Sedangkan air sungai di Kalsel yang kini berpenduduk empat juta jiwa lebih masih merupakan sumber air baku untuk konsumsi sebagian warga masyarakat setempat atau yang tinggal di daerah aliran sungai (DAS) tersebut.

Baca juga: Nelayan Mukomuko keluhkan dangkalnya muara sungai

"Dalam konsultasi dengan Kementerian LHK tersebut kita juga membicarakan rencana revisi Peraturan Daerah (Perda) yang berkaitan dengan pencemaran atau pengelolaan sungai," kata Riswandi yang tidak lagi mencalonkan diri sebagai anggota legislatif pada Pemilu 2019.
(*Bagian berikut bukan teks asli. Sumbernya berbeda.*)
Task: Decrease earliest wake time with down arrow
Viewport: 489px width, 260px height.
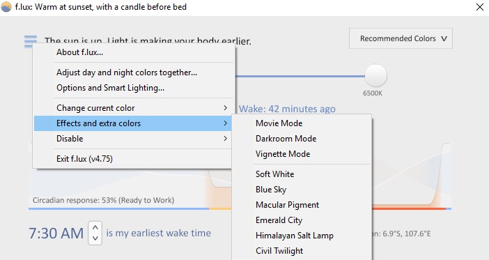Action: (x=95, y=238)
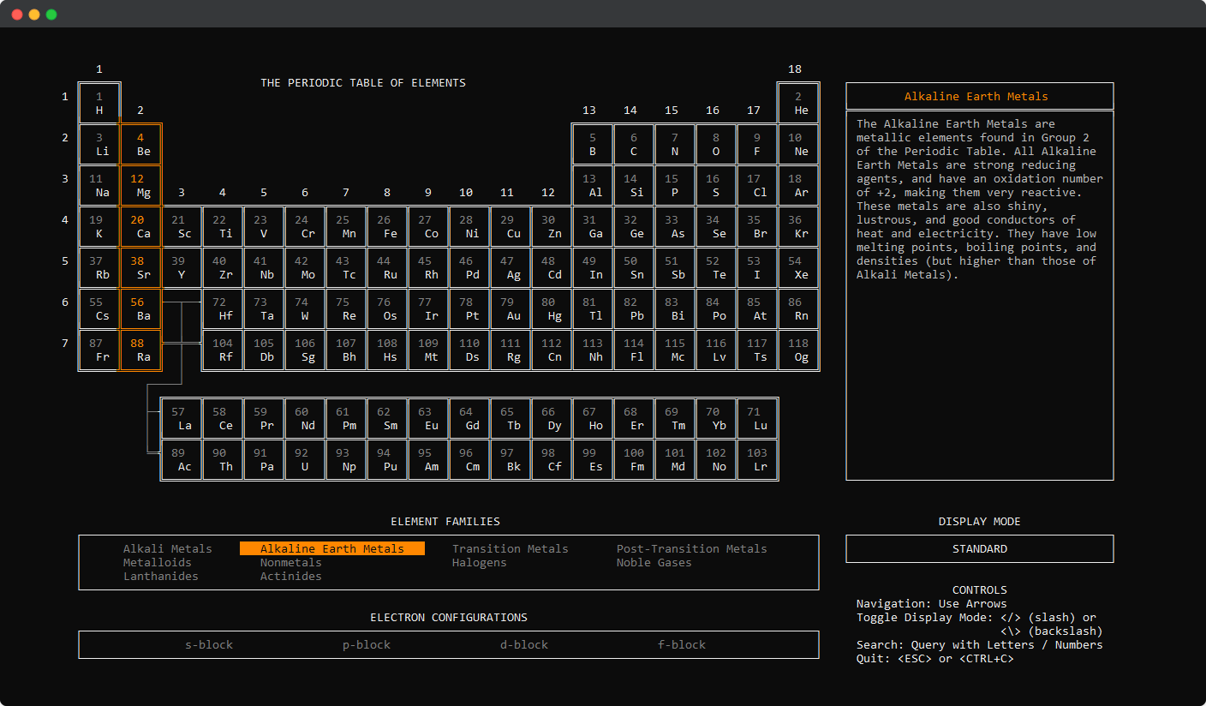
Task: Enable the Transition Metals highlight
Action: click(x=510, y=548)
"Kita berharap ke depan, dengan revisi Perda tentang Pencemaran Sungai, kondisi mutu air sungai semakin baik atau setidaknya tingkat pencemaran kita minimalkan," ujar wakil rakyat asal daerah pemilihan Kalsel IV/Kabupaten Tapin, Hulu Sungai Selatan dan Kabupaten Hulu Sungai Tengah.
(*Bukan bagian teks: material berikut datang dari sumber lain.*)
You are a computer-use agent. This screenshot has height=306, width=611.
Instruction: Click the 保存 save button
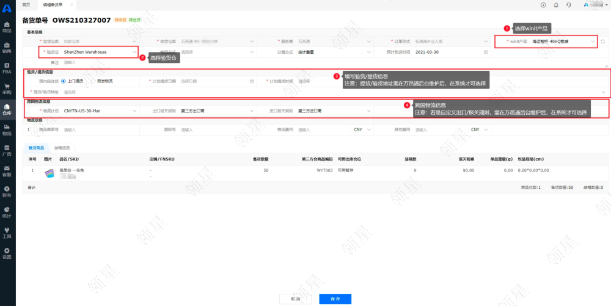click(335, 299)
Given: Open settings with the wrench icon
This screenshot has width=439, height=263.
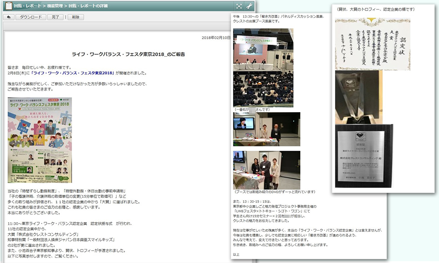Looking at the screenshot, I should (x=249, y=6).
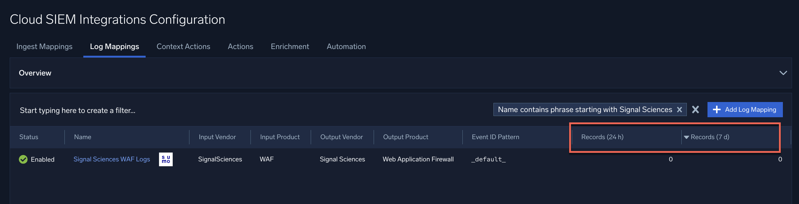Click the plus icon on Add Log Mapping button
This screenshot has width=799, height=204.
[x=717, y=109]
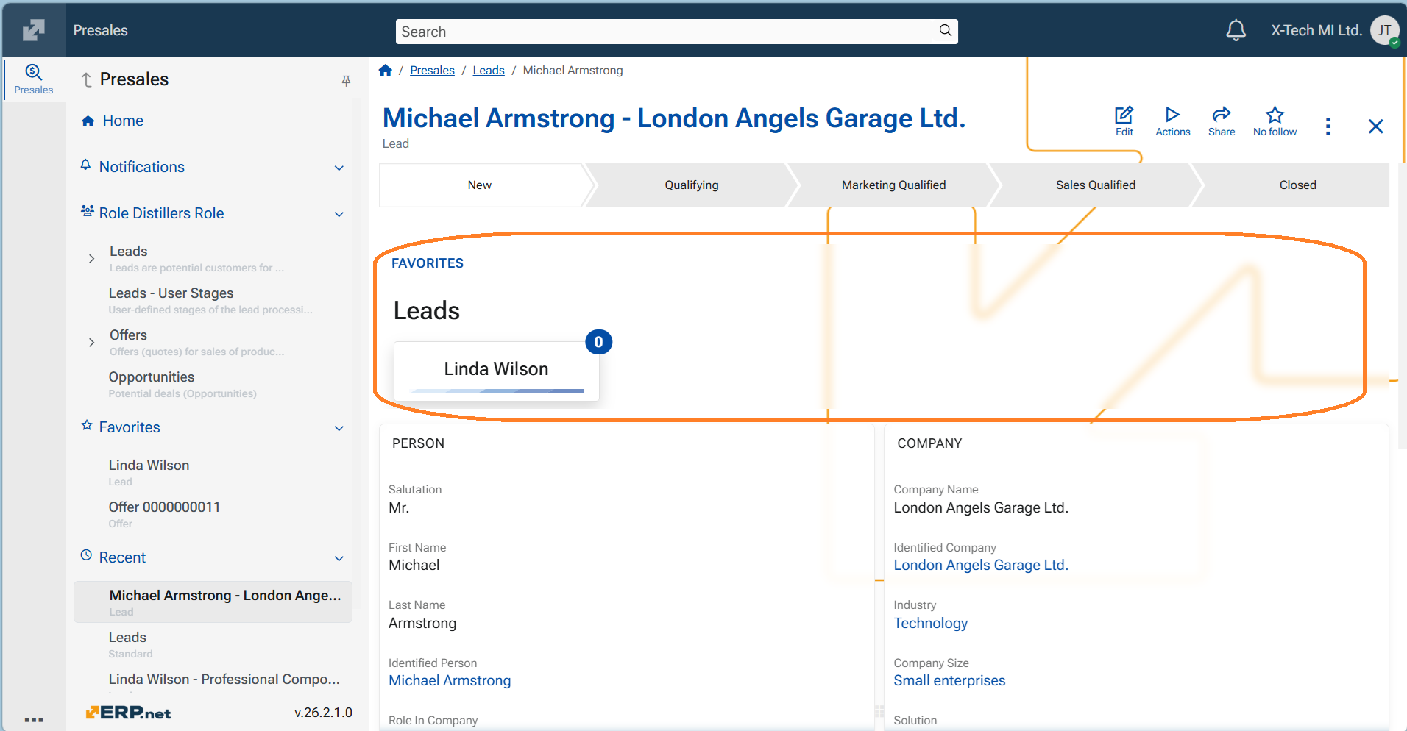Click the home icon in breadcrumb

pos(386,71)
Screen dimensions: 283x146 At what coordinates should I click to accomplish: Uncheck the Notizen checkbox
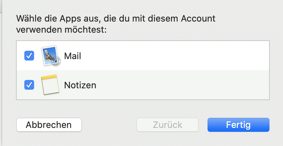coord(29,85)
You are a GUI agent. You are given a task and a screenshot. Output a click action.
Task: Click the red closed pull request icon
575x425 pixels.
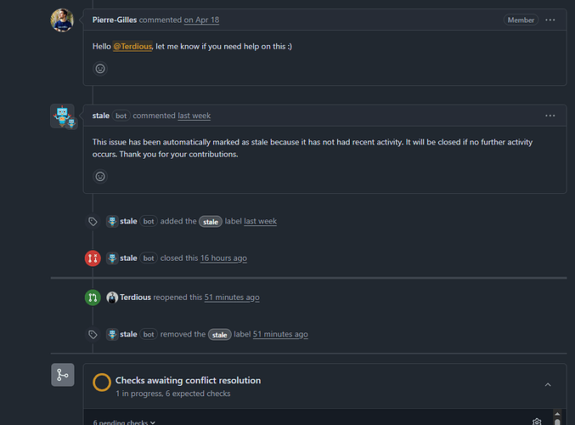[93, 258]
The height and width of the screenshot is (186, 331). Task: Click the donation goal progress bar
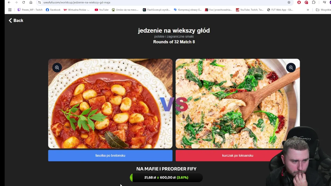pos(166,177)
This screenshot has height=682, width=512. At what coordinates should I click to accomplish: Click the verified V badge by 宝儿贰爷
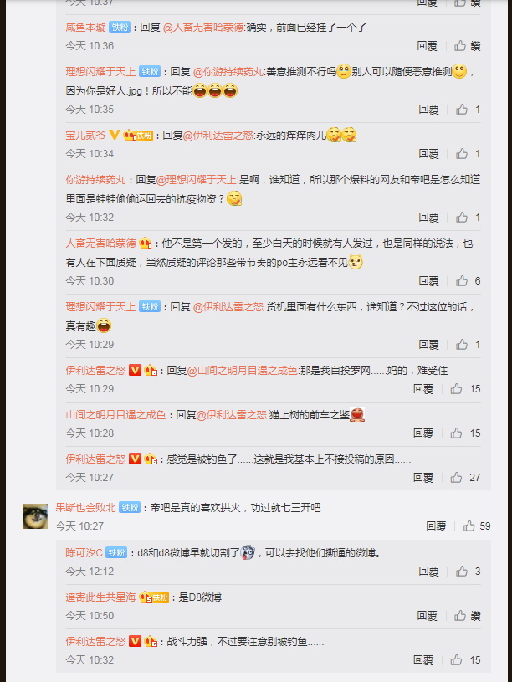[114, 136]
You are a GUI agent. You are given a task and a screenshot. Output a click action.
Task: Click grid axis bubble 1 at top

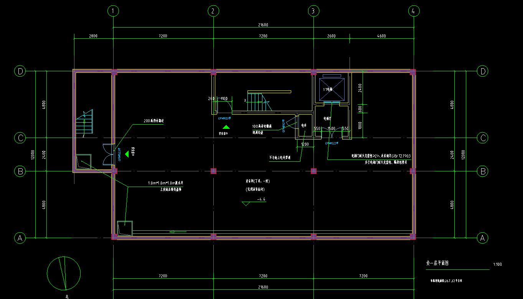point(113,11)
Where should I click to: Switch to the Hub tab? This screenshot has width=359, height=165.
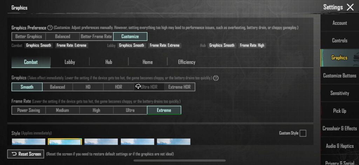[x=109, y=62]
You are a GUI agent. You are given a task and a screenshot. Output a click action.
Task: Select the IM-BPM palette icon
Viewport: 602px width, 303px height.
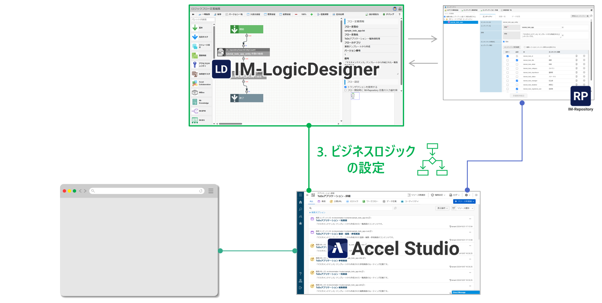pyautogui.click(x=195, y=111)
Perda tentang Pencemaran Sungai di Kalsel tersebut hanya mengatur sungai lintas daerah kabupaten/kota yang merupakan kewenangan pemerintah provinsi (Pemprov), lanjut mantan pegawai Departemen Keuangan Republik Indonesia (Depkeu RI) yang terjun ke dunia politik awal tahun 2000-an itu.

"Konsultasi dengan Kementerian LHK kali ini bukan atas nama Komisi III DPRD Kalsel, tetapi dari Panitia Khusus (Pansus) Revisi Perda pencemaran sungai di provinsi yang luas wilayahnya sekitar 3,7 juta hektare dan terbagi 13 kabupaten/kota tersebut," demikian Riswandi.
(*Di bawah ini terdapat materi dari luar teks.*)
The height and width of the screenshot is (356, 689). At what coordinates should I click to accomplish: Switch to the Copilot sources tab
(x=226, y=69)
Sementara sejumlah pemerintah kabupaten/kota (Pemkab/Pemkot) di Kalsel dalam beberapa tahun belakangan melakukan aksi mengangkat atau mengalihkan jamban apung tersebut dari sungai ke tebing/darat.

Gerakan menghilangkan jamban apung guna meningkatkan kualitas air sungai atau mengurangi bakteri koli yang bisa menjadi penyebab muntaber akibat pencemaran limbah tinja.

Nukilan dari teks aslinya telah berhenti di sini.